You may feel that you
can’t stop clinging on to the past, but by clinging on to the past, you
are stopping life. Life is change; people come and go in your life, and
that is okay. As you grow, new people will come and some may leave. It
is all for your own good. The tendency to cling to the old and avoid
change is a common human trait. Unfortunately, it is also a
self-defeating and self-destructive habit, and completely unnecessary.
I have seen too much
suffering and pain from breakups. Friends, family members, clients and
acquaintances have gone through long periods of pain before getting over
their exes. It took them a long time before healing their hearts and
opening for love again. From the outside, it was obvious that their exes
were not the right people for them in the first place, or that their
relationship had become stagnant and even sour. Finally the breakup
occurred, followed by a long period of pain, suffering and ultimately a
slow healing. (A long, painful recovery can create long lasting negative
consequences in life, such as loss of a job, poor school performance,
depression, weight problems, and many more).
Years later, after
the breakup, I found them happier than ever, with a loved one. That new
person seemed to be almost a perfect match. Looking back into their
lives, they realized that unless they went through that breakup, finding
their true love would not have happened. So, why couldn’t they accept
that this breakup was for their own good in the first place? Why
couldn’t they get over it faster, rather than taking months or years to
do so? Why did they have to go through years or months of suffering? Why
did they waste so much precious time of their lives?
After a breakup,
everybody has two choices. One, leave the healing to time. Two, take
charge of the recovery process. The first method will take a long time,
pain and suffering before healing. It is slow and torturous. The second
method, taking control, will allow anyone to accelerate the healing
process, learn fast and move on, leaving space to find healthier and
more fulfilling love than ever before. You may need some guidance on the
steps for a fast and productive emotional healing. We have never been
taught how to heal emotionally, so when we go through an emotional
situation we are on our own. We need a method, a successfully proven
method for emotional healing.
The Extreme F.A.S.T.
method is an effective, simple and practical alternative to heal faster
than you thought possible. Three facts make this method a very exciting
proposition: First, it works; second, anyone can follow it and get
results; third, it creates permanent change in the negative pattern of
relationships.
I must warn you: the
Extreme F.A.S.T. method is not for people who want to suffer, cling on
to the past, or keep repeating the same patterns in their relationships.

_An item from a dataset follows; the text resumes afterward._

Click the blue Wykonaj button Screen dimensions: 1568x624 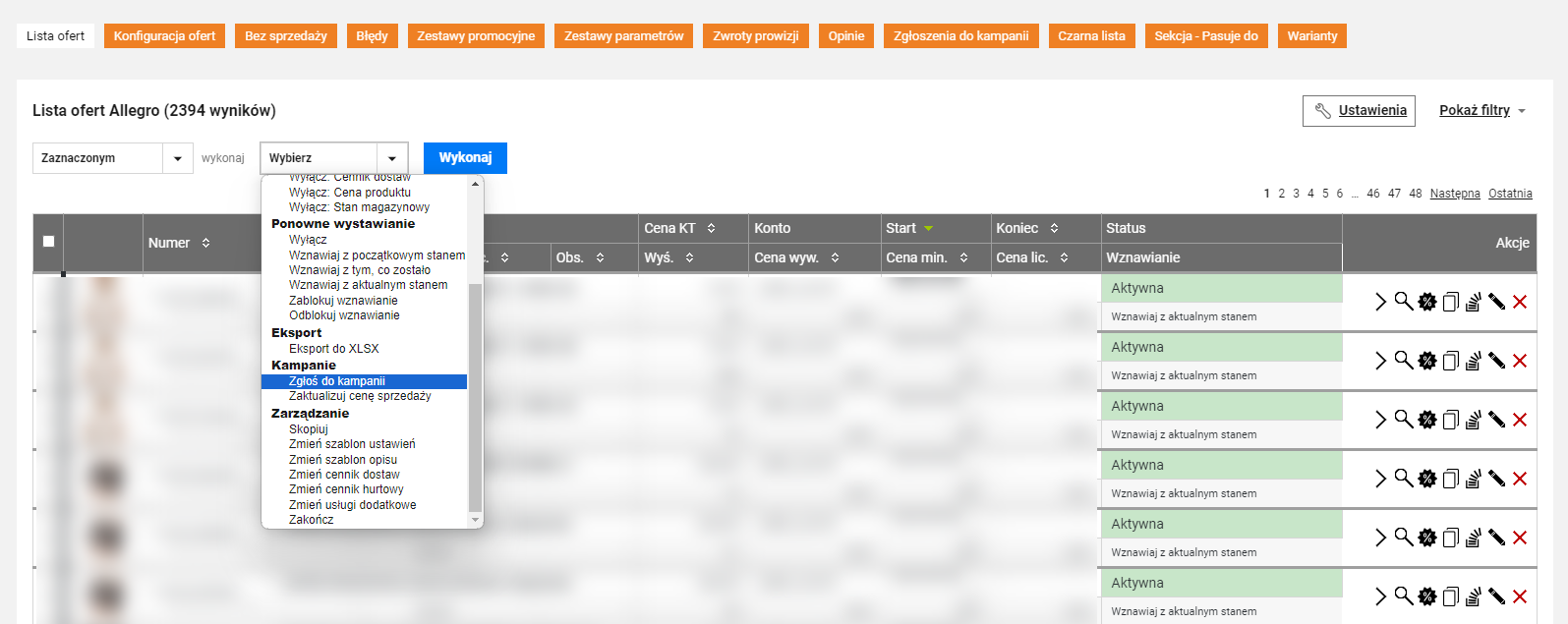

This method is the ultimate healing tool: a quick, productive, effective
and confronting method to heal as fast as you can. The four steps are:
Face It, Accept It, See The Lessons and Take Yourself To A New Level.
After completing the first step you will be able to feel better already
and you will not be immobilized by the pain.
Do you think that
your pain has been there for too long, or is too deep for any method to
help you heal it? Think again. Deep pain is formed by “layers” of
memories that can be real or imagined, positive or negative. When you
tackle each layer, all the sources of pain will vanished. You will find
yourself free of pain, and free of any negative patterns that repeat
themselves into your life.
When you choose a
method to use and follow in your breakup or divorce recovery, you are
already on the path to healing. You have a choice; use your free will to
choose what is best for YOU.
It requires a lot of
courage and strength to want to heal fast. It would be easier to follow
the mass belief that after a breakup we will go through a lot of pain
and suffering for years, or at least months. However, you can make a
different choice. You can believe in your own capacity to heal fast, in
your own ability to get on with your life as soon as possible. You don’t
need to waste precious time suffering and dwelling on the past. You can
get the love you truly deserve. Your true partner is already on the way;
the more you suffer and prolong your healing, the more you will delay
his or her arrival.
Make
your choice: Time or The Extreme F.A.S.T. Method?
© 2004
Jeanette Castelli. Adapted from “Extreme Breakup Recovery” by Jeanette
Castelli, M.S. A do it yourself Workshop in a Book®. Features a
step-by-step guidance through the Extreme F.A.S.T. method: proven for
quick, permanent and productive recovery from any breakup or divorce.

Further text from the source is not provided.